Saved entries
⟨
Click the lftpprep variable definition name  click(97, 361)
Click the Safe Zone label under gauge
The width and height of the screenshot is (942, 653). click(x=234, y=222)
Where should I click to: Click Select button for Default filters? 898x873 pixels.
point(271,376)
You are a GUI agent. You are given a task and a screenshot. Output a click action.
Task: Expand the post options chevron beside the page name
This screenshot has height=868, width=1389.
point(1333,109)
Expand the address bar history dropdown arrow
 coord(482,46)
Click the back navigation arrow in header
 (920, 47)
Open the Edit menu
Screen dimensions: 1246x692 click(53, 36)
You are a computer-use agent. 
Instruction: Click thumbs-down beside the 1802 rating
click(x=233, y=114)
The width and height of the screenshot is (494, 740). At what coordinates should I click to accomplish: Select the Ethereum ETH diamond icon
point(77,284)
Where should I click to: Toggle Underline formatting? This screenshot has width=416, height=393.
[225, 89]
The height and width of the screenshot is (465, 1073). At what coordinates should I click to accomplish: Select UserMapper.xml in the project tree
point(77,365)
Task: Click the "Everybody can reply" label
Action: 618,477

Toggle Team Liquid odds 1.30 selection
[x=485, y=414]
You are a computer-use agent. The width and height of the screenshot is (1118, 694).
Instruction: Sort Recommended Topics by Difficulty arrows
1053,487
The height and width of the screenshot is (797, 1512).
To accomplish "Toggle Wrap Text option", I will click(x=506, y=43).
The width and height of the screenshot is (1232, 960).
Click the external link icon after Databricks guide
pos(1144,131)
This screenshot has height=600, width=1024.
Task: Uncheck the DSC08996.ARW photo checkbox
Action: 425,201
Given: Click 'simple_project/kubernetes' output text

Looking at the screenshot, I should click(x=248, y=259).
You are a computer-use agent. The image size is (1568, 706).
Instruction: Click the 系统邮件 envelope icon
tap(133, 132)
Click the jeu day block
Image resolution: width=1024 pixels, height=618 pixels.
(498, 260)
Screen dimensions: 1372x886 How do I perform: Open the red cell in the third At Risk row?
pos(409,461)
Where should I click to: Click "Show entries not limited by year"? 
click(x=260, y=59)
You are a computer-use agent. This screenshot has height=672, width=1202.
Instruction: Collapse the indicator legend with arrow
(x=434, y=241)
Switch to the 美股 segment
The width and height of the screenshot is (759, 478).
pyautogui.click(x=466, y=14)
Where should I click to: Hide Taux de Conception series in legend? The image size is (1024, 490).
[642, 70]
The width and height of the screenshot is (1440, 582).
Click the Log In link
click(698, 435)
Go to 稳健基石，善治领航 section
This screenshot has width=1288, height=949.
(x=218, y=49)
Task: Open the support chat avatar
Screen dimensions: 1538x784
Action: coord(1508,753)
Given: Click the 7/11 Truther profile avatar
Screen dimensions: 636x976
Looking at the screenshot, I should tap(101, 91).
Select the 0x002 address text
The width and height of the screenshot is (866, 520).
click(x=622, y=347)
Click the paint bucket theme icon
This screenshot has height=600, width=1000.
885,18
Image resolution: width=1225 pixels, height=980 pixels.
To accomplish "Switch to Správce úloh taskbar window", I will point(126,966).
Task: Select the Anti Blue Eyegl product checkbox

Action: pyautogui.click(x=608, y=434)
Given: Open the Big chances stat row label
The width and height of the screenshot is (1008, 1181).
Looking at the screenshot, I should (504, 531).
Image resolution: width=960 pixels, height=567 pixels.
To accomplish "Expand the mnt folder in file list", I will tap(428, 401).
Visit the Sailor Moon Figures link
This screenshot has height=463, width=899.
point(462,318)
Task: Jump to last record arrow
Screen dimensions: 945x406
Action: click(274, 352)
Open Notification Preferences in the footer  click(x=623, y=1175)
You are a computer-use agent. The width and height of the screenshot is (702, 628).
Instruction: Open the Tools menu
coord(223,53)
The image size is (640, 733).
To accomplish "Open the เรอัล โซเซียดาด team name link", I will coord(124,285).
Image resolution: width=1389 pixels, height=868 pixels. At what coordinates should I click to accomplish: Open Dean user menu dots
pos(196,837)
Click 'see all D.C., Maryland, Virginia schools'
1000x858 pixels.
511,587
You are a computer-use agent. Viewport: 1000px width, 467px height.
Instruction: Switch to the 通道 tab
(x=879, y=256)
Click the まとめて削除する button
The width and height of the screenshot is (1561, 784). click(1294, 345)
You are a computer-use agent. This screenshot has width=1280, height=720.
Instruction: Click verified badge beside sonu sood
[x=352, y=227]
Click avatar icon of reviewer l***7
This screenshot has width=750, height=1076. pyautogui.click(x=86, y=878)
⟩
__What is expected__:
Every record above needs to be given again exactly.

__Response box__:
Click the lftpprep variable definition name  click(97, 361)
Click the Safe Zone label under gauge
The width and height of the screenshot is (942, 653). click(x=234, y=222)
Where should I click to: Click Select button for Default filters? 898x873 pixels.
point(271,376)
You are a GUI agent. You are given a task and a screenshot. Output a click action.
Task: Expand the post options chevron beside the page name
This screenshot has height=868, width=1389.
point(1333,109)
Expand the address bar history dropdown arrow
 coord(482,46)
Click the back navigation arrow in header
 (920, 47)
Open the Edit menu
Screen dimensions: 1246x692 click(53, 36)
You are a computer-use agent. 
Instruction: Click thumbs-down beside the 1802 rating
click(x=233, y=114)
The width and height of the screenshot is (494, 740). At what coordinates should I click to accomplish: Select the Ethereum ETH diamond icon
point(77,284)
Where should I click to: Toggle Underline formatting? This screenshot has width=416, height=393.
[225, 89]
The height and width of the screenshot is (465, 1073). At what coordinates should I click to accomplish: Select UserMapper.xml in the project tree
point(77,365)
Task: Click the "Everybody can reply" label
Action: 618,477

Toggle Team Liquid odds 1.30 selection
[x=485, y=414]
You are a computer-use agent. The width and height of the screenshot is (1118, 694).
Instruction: Sort Recommended Topics by Difficulty arrows
1053,487
The height and width of the screenshot is (797, 1512).
To accomplish "Toggle Wrap Text option", I will click(x=506, y=43).
The width and height of the screenshot is (1232, 960).
Click the external link icon after Databricks guide
pos(1144,131)
This screenshot has height=600, width=1024.
Task: Uncheck the DSC08996.ARW photo checkbox
Action: 425,201
Given: Click 'simple_project/kubernetes' output text

Looking at the screenshot, I should click(x=248, y=259).
You are a computer-use agent. The image size is (1568, 706).
Instruction: Click the 系统邮件 envelope icon
tap(133, 132)
Click the jeu day block
Image resolution: width=1024 pixels, height=618 pixels.
(498, 260)
Screen dimensions: 1372x886 How do I perform: Open the red cell in the third At Risk row?
pos(409,461)
Where should I click to: Click "Show entries not limited by year"? 
click(x=260, y=59)
You are a computer-use agent. This screenshot has height=672, width=1202.
Instruction: Collapse the indicator legend with arrow
(x=434, y=241)
Switch to the 美股 segment
The width and height of the screenshot is (759, 478).
pyautogui.click(x=466, y=14)
Where should I click to: Hide Taux de Conception series in legend? The image size is (1024, 490).
[642, 70]
The width and height of the screenshot is (1440, 582).
Click the Log In link
click(698, 435)
Go to 稳健基石，善治领航 section
This screenshot has width=1288, height=949.
(x=218, y=49)
Task: Open the support chat avatar
Screen dimensions: 1538x784
Action: coord(1508,753)
Given: Click the 7/11 Truther profile avatar
Screen dimensions: 636x976
Looking at the screenshot, I should tap(101, 91).
Select the 0x002 address text
The width and height of the screenshot is (866, 520).
click(x=622, y=347)
Click the paint bucket theme icon
This screenshot has height=600, width=1000.
885,18
Image resolution: width=1225 pixels, height=980 pixels.
To accomplish "Switch to Správce úloh taskbar window", I will point(126,966).
Task: Select the Anti Blue Eyegl product checkbox

Action: pyautogui.click(x=608, y=434)
Given: Open the Big chances stat row label
The width and height of the screenshot is (1008, 1181).
Looking at the screenshot, I should (504, 531).
Image resolution: width=960 pixels, height=567 pixels.
To accomplish "Expand the mnt folder in file list", I will tap(428, 401).
Visit the Sailor Moon Figures link
This screenshot has height=463, width=899.
point(462,318)
Task: Jump to last record arrow
Screen dimensions: 945x406
Action: click(274, 352)
Open Notification Preferences in the footer  click(x=623, y=1175)
You are a computer-use agent. The width and height of the screenshot is (702, 628).
Instruction: Open the Tools menu
coord(223,53)
The image size is (640, 733).
To accomplish "Open the เรอัล โซเซียดาด team name link", I will coord(124,285).
Image resolution: width=1389 pixels, height=868 pixels. At what coordinates should I click to accomplish: Open Dean user menu dots
pos(196,837)
Click 'see all D.C., Maryland, Virginia schools'
1000x858 pixels.
511,587
You are a computer-use agent. Viewport: 1000px width, 467px height.
Instruction: Switch to the 通道 tab
(x=879, y=256)
Click the まとめて削除する button
The width and height of the screenshot is (1561, 784). click(1294, 345)
You are a computer-use agent. This screenshot has width=1280, height=720.
Instruction: Click verified badge beside sonu sood
[x=352, y=227]
Click avatar icon of reviewer l***7
This screenshot has width=750, height=1076. pyautogui.click(x=86, y=878)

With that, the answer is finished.